## INPUT MATERIAL
((

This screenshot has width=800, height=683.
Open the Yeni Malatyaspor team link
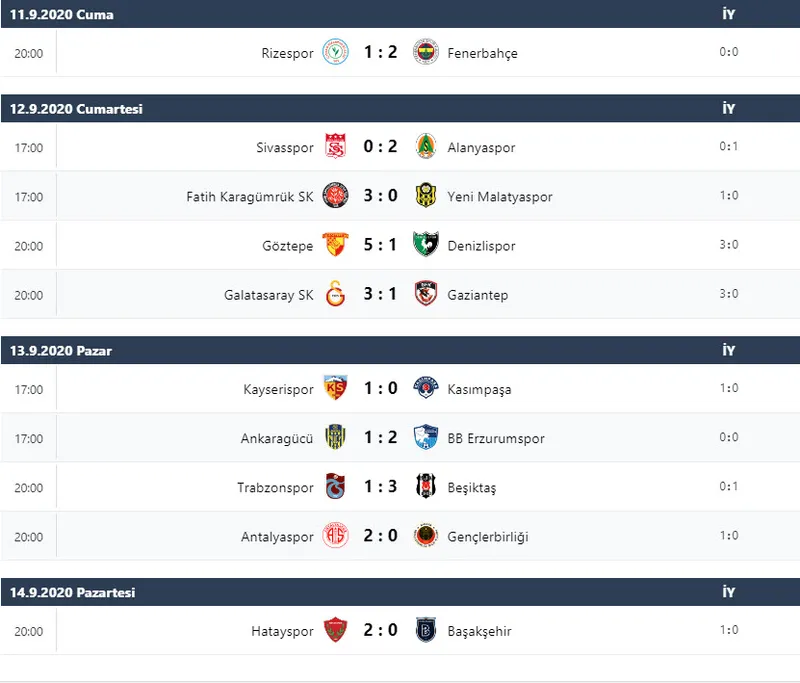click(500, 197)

))
((

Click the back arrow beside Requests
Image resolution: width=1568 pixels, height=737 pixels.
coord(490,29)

))
((

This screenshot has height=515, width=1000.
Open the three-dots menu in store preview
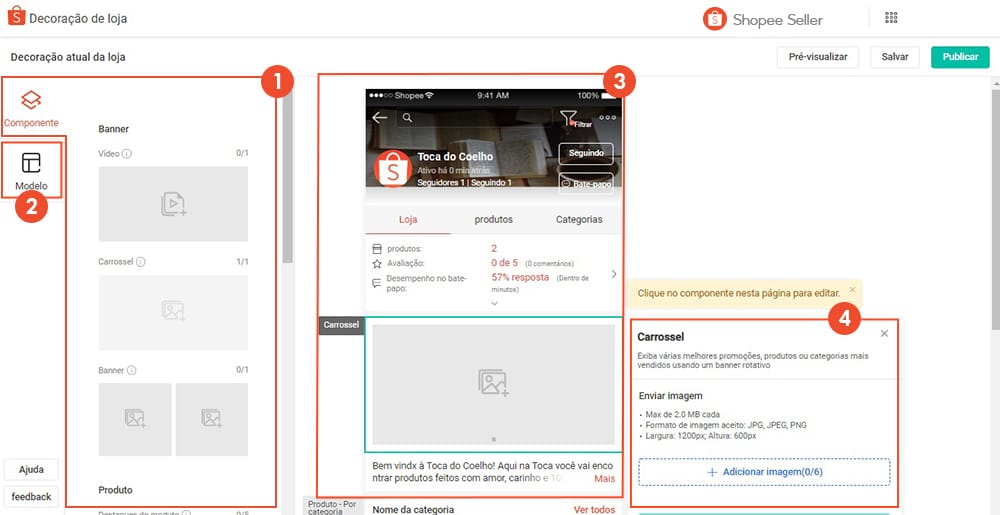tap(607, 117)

))

Where a line of the data includes the string "screenshot", list that line.

This screenshot has width=800, height=683.
This screenshot has height=515, width=1000.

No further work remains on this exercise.